RECORDS FOR PROCESSING:
:::::

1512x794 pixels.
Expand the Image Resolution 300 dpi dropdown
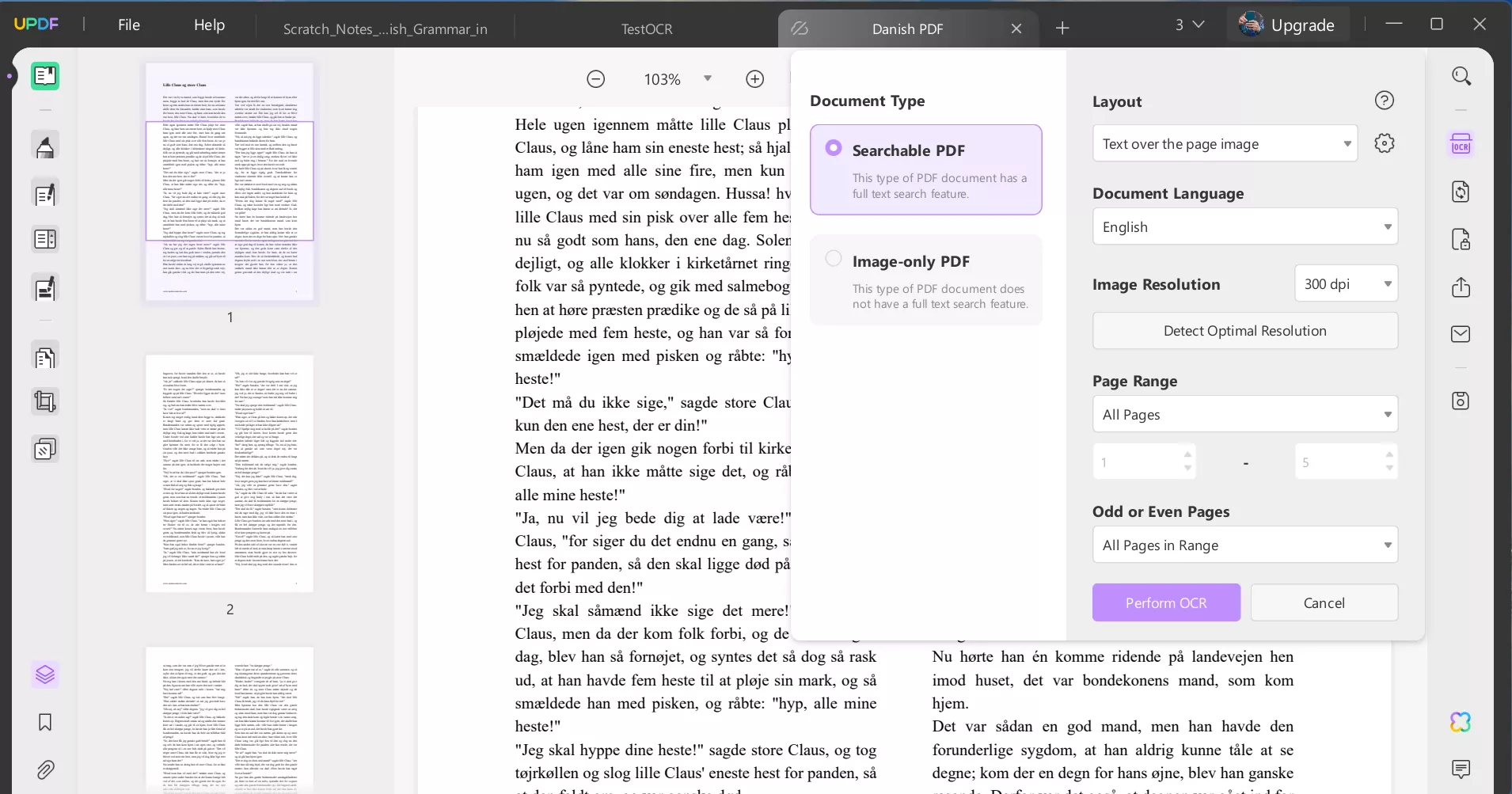[x=1346, y=284]
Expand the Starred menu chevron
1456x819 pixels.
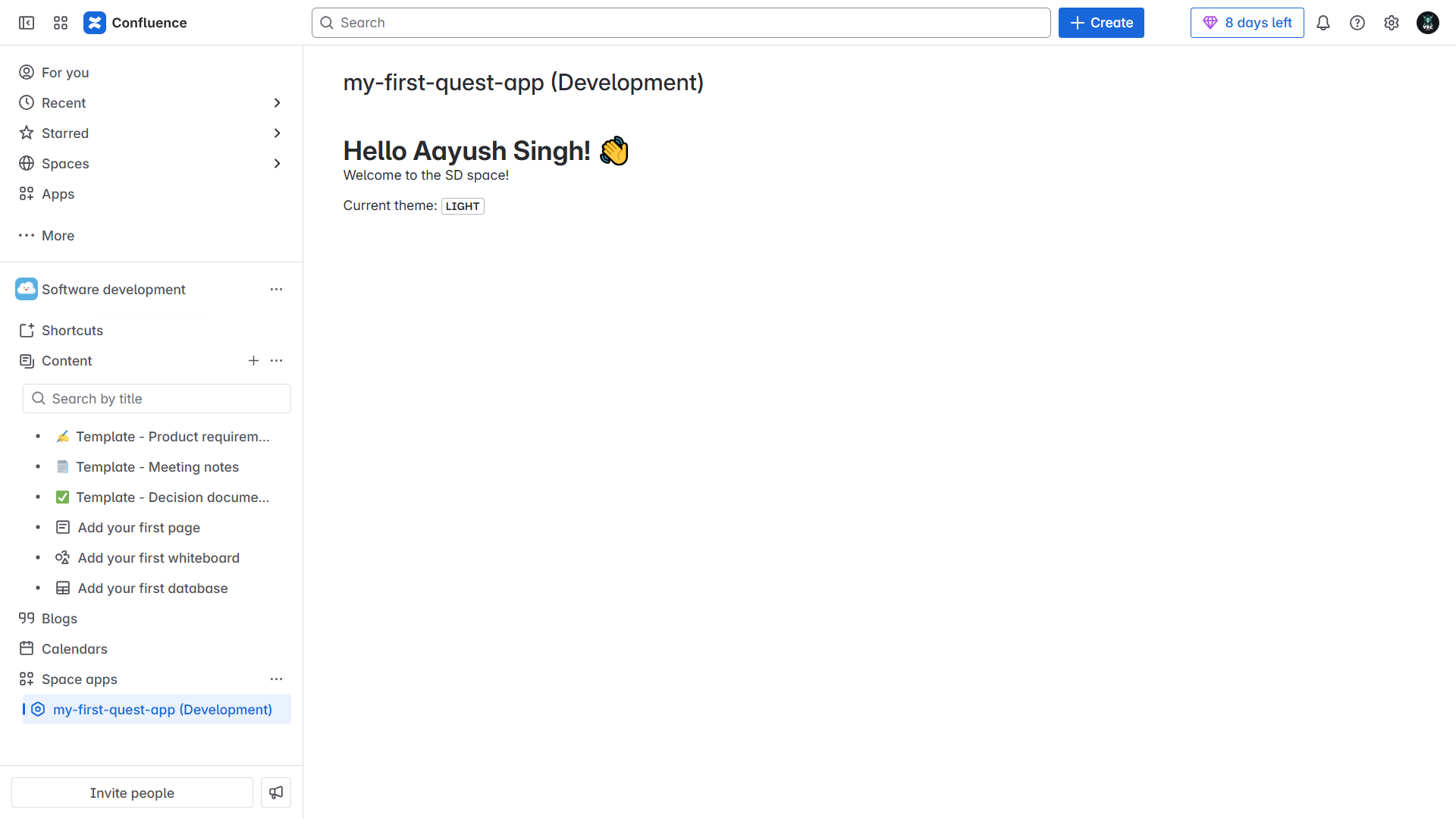coord(277,133)
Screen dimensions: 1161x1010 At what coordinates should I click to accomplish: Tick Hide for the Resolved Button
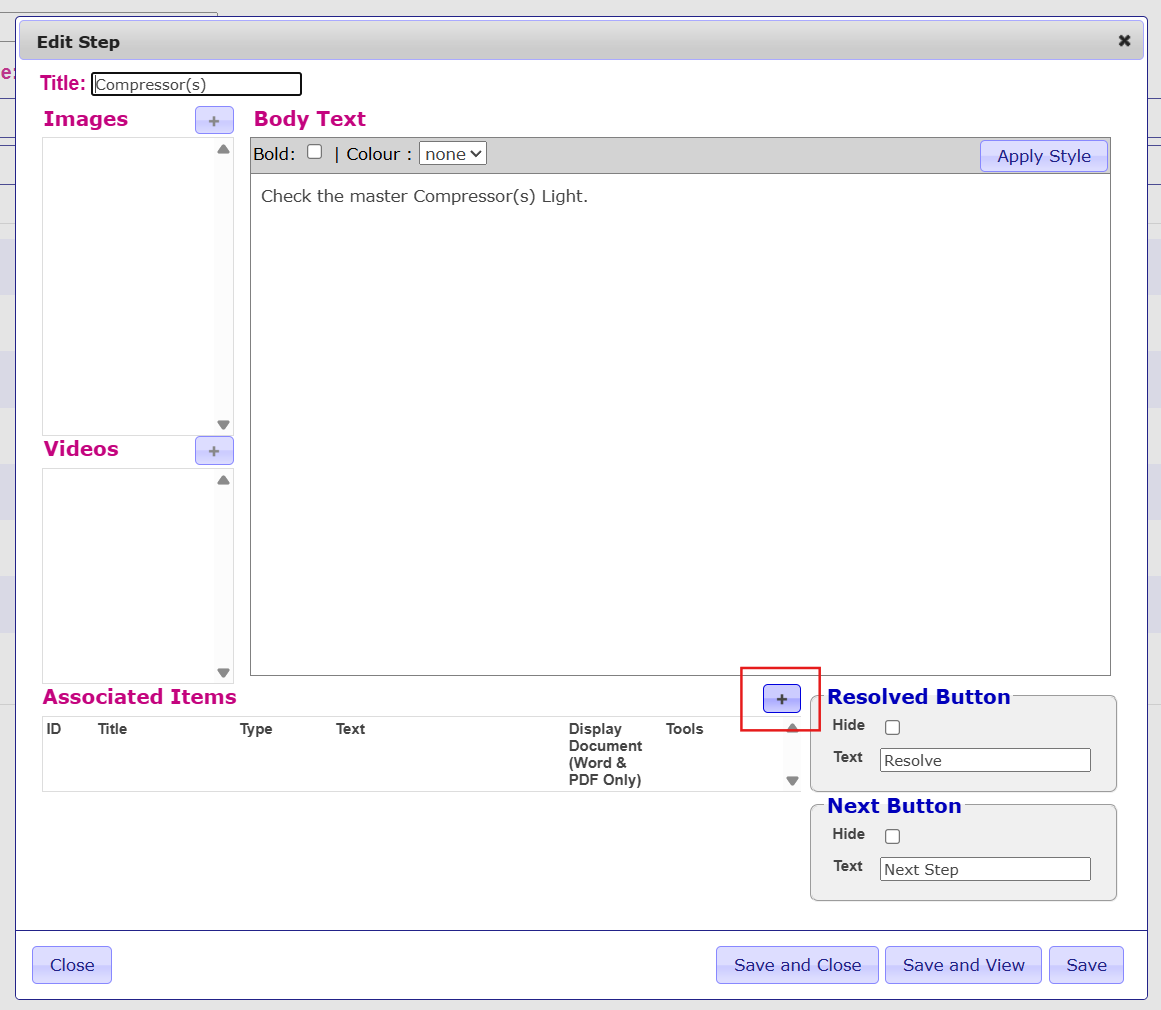click(892, 727)
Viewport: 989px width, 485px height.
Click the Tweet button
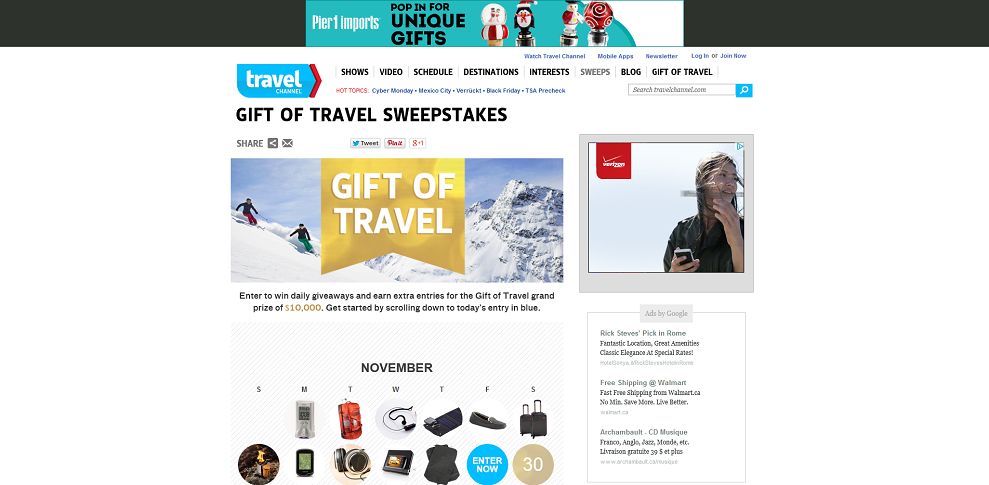[365, 143]
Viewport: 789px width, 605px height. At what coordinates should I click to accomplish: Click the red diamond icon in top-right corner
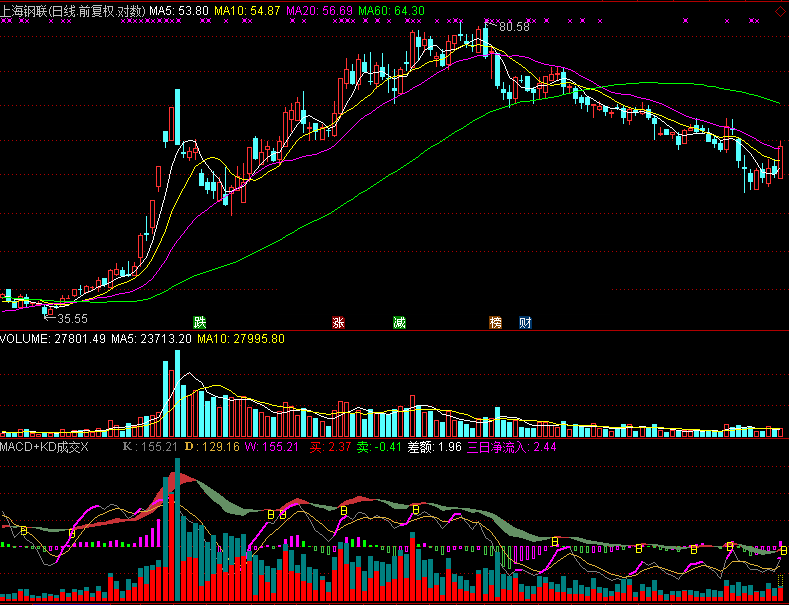[779, 11]
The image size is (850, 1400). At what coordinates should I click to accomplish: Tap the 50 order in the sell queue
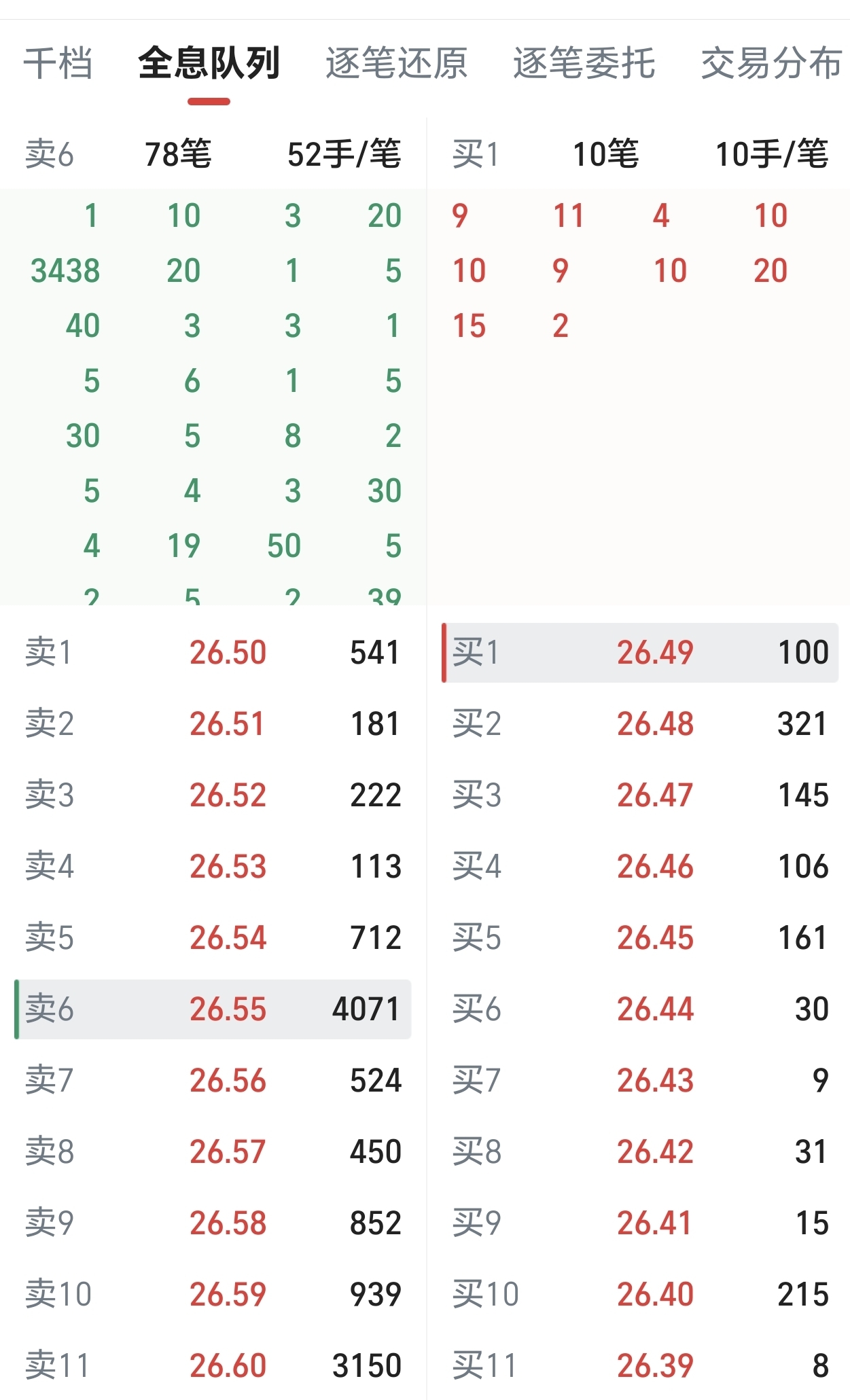click(x=284, y=546)
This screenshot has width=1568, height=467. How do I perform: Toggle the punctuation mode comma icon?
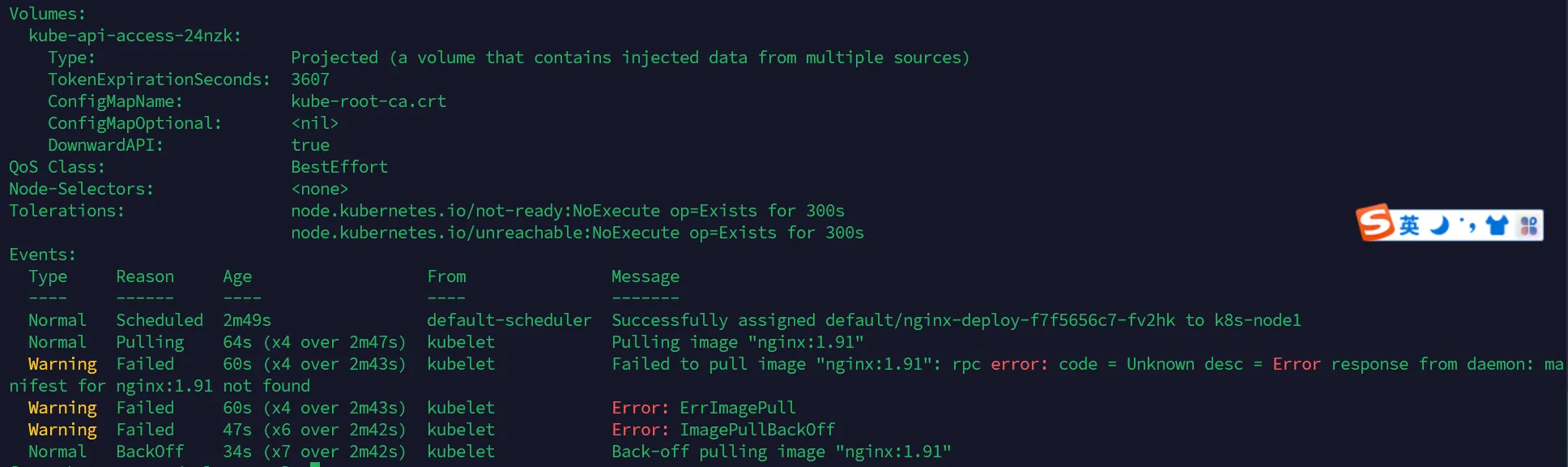tap(1468, 225)
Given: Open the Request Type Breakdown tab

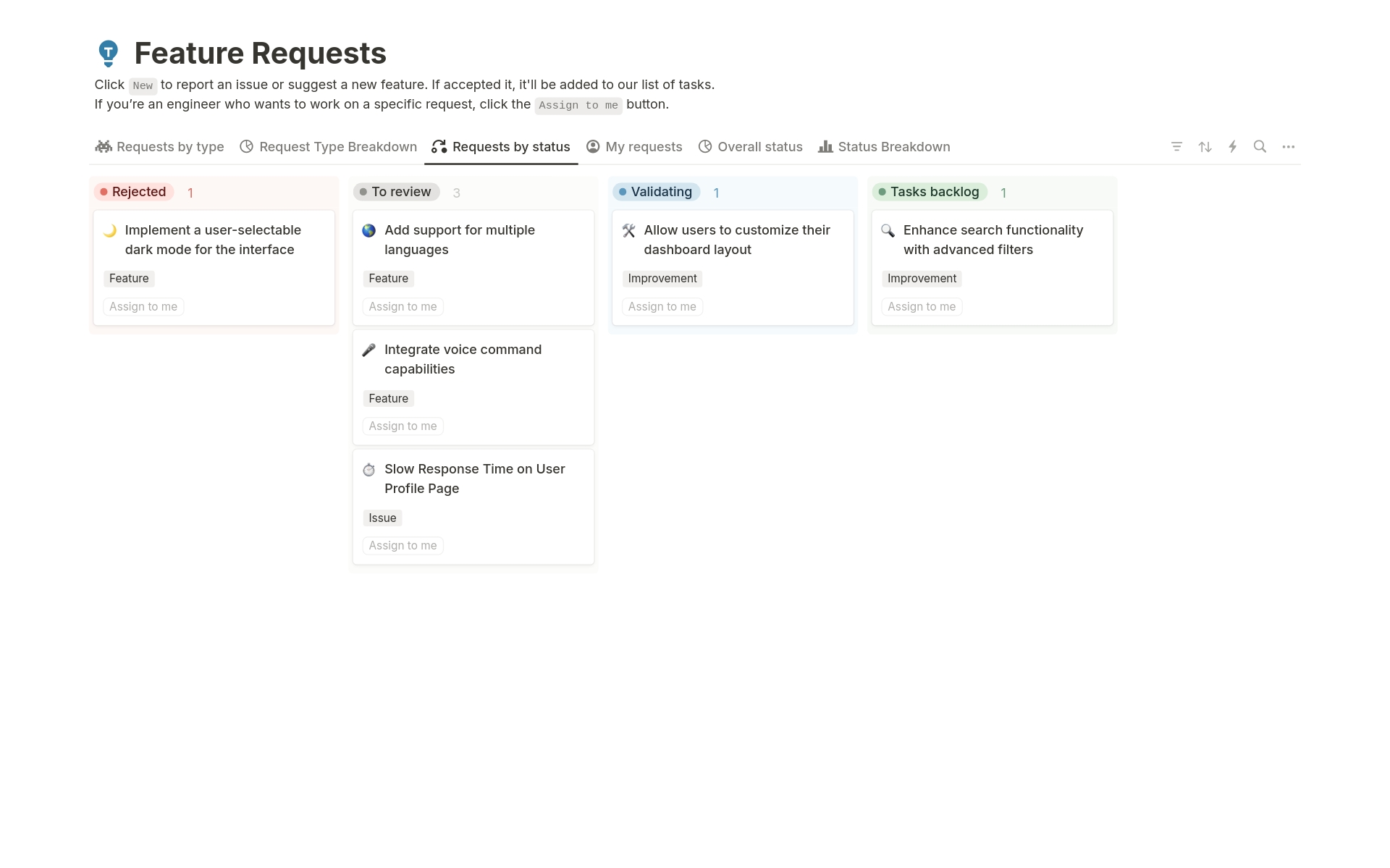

:::::

AIM:
Rewrite all the data above, replacing "At what coordinates should I click to accomplish" with "Where should I click to do" and keeping everything else unchanged. Leave the pictures out.

RESULT:
1512x794 pixels.
Expand the Image Resolution 300 dpi dropdown
[x=1346, y=284]
Expand the Starred menu chevron
1456x819 pixels.
coord(277,133)
Screen dimensions: 1161x1010 Where should I click to do: Tick Hide for the Resolved Button
click(892, 727)
Viewport: 989px width, 485px height.
Click the Tweet button
[365, 143]
Viewport: 789px width, 605px height. Where should I click to do: Click the red diamond icon in top-right corner
[779, 11]
The image size is (850, 1400). Where should I click to do: Tap the 50 order in the sell queue
click(x=284, y=546)
This screenshot has width=1568, height=467. How do I perform: Toggle the punctuation mode comma icon?
tap(1468, 225)
Given: Open the Request Type Breakdown tab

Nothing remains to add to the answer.